Anlamak, anlatabilmek, anlaşılmak belki de insanın en önemli sorunlarından biri desek sanırım yanılmış olmam. George Orwell’ın; “ insan sevilmekten çok belki de anlaşılmak istiyordu” sözünü burada anmak gerekiyor. 

            Konfüçyus; “insanlar beni anlamıyor diye kaygılanmam, ben insanları anlamayınca kaygı duyarım” derken, hemen hemen aynı şeylerin ızdırabını duyuyor; insanları anlayamamaktan ötürü oluşan anksiyete bozuklukları. 

            Hz.

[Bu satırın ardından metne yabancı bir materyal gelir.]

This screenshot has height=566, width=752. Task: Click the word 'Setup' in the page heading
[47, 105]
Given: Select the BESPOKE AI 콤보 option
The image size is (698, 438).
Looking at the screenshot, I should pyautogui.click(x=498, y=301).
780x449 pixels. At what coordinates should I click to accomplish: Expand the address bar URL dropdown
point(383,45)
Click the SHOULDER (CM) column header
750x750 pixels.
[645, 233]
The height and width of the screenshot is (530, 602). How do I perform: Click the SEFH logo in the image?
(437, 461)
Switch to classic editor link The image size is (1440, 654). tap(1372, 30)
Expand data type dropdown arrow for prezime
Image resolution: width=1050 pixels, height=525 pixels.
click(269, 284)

Mevlana’nın; “anlaşılmak gibi bir derdimiz vardı. Ne zaman ki kendimizi anlatamadığımızı fark ettik, işte o vakit  susmalar dostumuz oldu” sözüne de, bu açıdan bir bakıp değerlendirmek gerekecek. Kendimizi anlatamadığımızda susmalar meseleyi çözebilir. Lakin ben insanları anlamazsam susmak da çözüm değildir. Tam tersine bu durumda insan kaygılanacaktır.

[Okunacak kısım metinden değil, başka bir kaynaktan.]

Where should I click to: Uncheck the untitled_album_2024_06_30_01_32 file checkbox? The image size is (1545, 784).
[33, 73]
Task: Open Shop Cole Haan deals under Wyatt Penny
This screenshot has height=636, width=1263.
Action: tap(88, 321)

            İnsan için en zor an belki de kendini anlamayanlar arasında kalmasıdır desek sanırım yanılmış olmayız. Kişi sorununu karşısındakine bir türlü anlatamıyor, ya da ısrarla  anlaşılmıyorsa problemler daha da katmerlenerek artacak ve sonunda susmayı tercih edecektir. Bu durum insanın en zavallı halidir. Ama ben insanları anlamıyorsam durum çok ciddi. 

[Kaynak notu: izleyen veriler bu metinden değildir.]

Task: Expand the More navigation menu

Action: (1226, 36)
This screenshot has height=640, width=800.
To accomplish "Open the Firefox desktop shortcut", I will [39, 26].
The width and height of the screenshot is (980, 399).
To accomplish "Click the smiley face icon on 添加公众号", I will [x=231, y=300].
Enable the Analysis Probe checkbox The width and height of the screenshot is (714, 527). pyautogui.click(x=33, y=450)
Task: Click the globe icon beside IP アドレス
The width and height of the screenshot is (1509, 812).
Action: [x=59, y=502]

            Dünyada ne istiyorsun? Deseler hiç düşünmeden “anlaşılmak istiyorum derim” diyen Sabahattin Ali de, aynı yaraya parmak basar. Ya “dünyada anlaşılmamak gibi zor ve ağır bir durum yoktur” diyen Emile Zola’ya ne demeli? 

           “Kadınlar anlaşılmak için değildir yaşanmak içindir. Yaşanacak bir kadını bulduysanız, anlamak için hiç vakit kaybetmeyin” diyen Robin Sharma da, ters bir mantık geliştirerek enikonu kadınların hayata dair çoktan seçmeli, kompleks bakış açılarını irdeler durur. Kadınları anlamasan da sadece dinle yeter der. Burada durum çok farklı gelişmiş. Çözüm üretmekten ziyade, ilgilenmek ve değer vermek, gönüllerini okşamak, duygularına hitap etmek yetiyor.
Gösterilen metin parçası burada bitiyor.